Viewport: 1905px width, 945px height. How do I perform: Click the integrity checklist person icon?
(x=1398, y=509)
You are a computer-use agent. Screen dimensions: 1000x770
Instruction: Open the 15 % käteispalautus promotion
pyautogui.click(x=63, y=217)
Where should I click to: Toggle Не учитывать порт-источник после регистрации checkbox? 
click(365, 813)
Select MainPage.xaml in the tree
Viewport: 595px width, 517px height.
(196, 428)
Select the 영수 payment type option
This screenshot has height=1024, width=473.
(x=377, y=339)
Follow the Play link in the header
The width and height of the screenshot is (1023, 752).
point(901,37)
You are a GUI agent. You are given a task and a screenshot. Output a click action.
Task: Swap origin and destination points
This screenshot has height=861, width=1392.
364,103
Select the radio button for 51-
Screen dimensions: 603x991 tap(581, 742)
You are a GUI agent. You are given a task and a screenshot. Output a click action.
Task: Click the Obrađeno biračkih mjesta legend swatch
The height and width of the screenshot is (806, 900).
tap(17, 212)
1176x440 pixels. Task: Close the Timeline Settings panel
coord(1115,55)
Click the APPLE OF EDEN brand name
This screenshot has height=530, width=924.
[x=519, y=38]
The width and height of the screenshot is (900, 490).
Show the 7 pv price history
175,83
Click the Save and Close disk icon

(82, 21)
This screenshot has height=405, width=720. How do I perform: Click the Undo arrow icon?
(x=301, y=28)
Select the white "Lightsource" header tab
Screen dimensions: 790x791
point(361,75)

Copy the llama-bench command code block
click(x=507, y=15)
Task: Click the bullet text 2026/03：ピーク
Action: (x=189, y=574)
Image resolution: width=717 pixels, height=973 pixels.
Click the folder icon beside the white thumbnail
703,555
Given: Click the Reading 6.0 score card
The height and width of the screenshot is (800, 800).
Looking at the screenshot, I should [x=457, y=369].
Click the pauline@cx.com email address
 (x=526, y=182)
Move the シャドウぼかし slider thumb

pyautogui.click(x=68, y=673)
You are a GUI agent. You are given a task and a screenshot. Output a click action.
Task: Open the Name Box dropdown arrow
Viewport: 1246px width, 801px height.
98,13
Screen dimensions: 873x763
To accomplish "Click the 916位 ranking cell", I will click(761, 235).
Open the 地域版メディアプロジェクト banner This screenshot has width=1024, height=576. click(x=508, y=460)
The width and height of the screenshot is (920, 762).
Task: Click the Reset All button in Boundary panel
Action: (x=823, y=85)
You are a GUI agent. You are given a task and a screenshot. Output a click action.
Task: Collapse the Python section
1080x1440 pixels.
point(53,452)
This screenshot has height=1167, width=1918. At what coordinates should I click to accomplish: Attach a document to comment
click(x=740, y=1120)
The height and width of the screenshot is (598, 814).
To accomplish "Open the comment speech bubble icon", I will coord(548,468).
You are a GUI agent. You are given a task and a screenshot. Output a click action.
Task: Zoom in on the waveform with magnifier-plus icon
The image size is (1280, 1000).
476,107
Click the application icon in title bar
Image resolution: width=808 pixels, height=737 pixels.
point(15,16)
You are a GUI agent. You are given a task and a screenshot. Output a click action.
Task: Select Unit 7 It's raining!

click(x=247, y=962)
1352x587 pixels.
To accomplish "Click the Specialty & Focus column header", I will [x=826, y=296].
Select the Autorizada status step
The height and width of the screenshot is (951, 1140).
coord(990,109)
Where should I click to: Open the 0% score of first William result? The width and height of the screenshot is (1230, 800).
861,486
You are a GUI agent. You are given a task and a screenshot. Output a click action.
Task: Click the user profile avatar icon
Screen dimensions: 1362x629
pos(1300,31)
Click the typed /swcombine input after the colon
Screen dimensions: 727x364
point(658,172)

(Task description): Print the records once more, exactly as they were given.

(Solved problem):
Viewport: 1905px width, 945px height. How do I perform: Click the integrity checklist person icon?
(x=1398, y=509)
You are a computer-use agent. Screen dimensions: 1000x770
Instruction: Open the 15 % käteispalautus promotion
pyautogui.click(x=63, y=217)
Where should I click to: Toggle Не учитывать порт-источник после регистрации checkbox? 
click(365, 813)
Select MainPage.xaml in the tree
Viewport: 595px width, 517px height.
(196, 428)
Select the 영수 payment type option
This screenshot has height=1024, width=473.
(x=377, y=339)
Follow the Play link in the header
The width and height of the screenshot is (1023, 752).
point(901,37)
You are a GUI agent. You are given a task and a screenshot. Output a click action.
Task: Swap origin and destination points
This screenshot has height=861, width=1392.
364,103
Select the radio button for 51-
Screen dimensions: 603x991 tap(581, 742)
You are a GUI agent. You are given a task and a screenshot. Output a click action.
Task: Click the Obrađeno biračkih mjesta legend swatch
The height and width of the screenshot is (806, 900).
tap(17, 212)
1176x440 pixels. Task: Close the Timeline Settings panel
coord(1115,55)
Click the APPLE OF EDEN brand name
This screenshot has height=530, width=924.
[x=519, y=38]
The width and height of the screenshot is (900, 490).
Show the 7 pv price history
175,83
Click the Save and Close disk icon

(82, 21)
This screenshot has height=405, width=720. How do I perform: Click the Undo arrow icon?
(x=301, y=28)
Select the white "Lightsource" header tab
Screen dimensions: 790x791
point(361,75)

Copy the llama-bench command code block
click(x=507, y=15)
Task: Click the bullet text 2026/03：ピーク
Action: (x=189, y=574)
Image resolution: width=717 pixels, height=973 pixels.
Click the folder icon beside the white thumbnail
703,555
Given: Click the Reading 6.0 score card
The height and width of the screenshot is (800, 800).
Looking at the screenshot, I should [x=457, y=369].
Click the pauline@cx.com email address
 (x=526, y=182)
Move the シャドウぼかし slider thumb

pyautogui.click(x=68, y=673)
You are a GUI agent. You are given a task and a screenshot. Output a click action.
Task: Open the Name Box dropdown arrow
Viewport: 1246px width, 801px height.
98,13
Screen dimensions: 873x763
To accomplish "Click the 916位 ranking cell", I will click(761, 235).
Open the 地域版メディアプロジェクト banner This screenshot has width=1024, height=576. click(x=508, y=460)
The width and height of the screenshot is (920, 762).
Task: Click the Reset All button in Boundary panel
Action: (x=823, y=85)
You are a GUI agent. You are given a task and a screenshot. Output a click action.
Task: Collapse the Python section
1080x1440 pixels.
point(53,452)
This screenshot has height=1167, width=1918. At what coordinates should I click to accomplish: Attach a document to comment
click(x=740, y=1120)
The height and width of the screenshot is (598, 814).
To accomplish "Open the comment speech bubble icon", I will coord(548,468).
You are a GUI agent. You are given a task and a screenshot. Output a click action.
Task: Zoom in on the waveform with magnifier-plus icon
The image size is (1280, 1000).
476,107
Click the application icon in title bar
Image resolution: width=808 pixels, height=737 pixels.
point(15,16)
You are a GUI agent. You are given a task and a screenshot. Output a click action.
Task: Select Unit 7 It's raining!

click(x=247, y=962)
1352x587 pixels.
To accomplish "Click the Specialty & Focus column header", I will [x=826, y=296].
Select the Autorizada status step
The height and width of the screenshot is (951, 1140).
coord(990,109)
Where should I click to: Open the 0% score of first William result? The width and height of the screenshot is (1230, 800).
861,486
You are a GUI agent. You are given a task and a screenshot. Output a click action.
Task: Click the user profile avatar icon
Screen dimensions: 1362x629
pos(1300,31)
Click the typed /swcombine input after the colon
Screen dimensions: 727x364
point(658,172)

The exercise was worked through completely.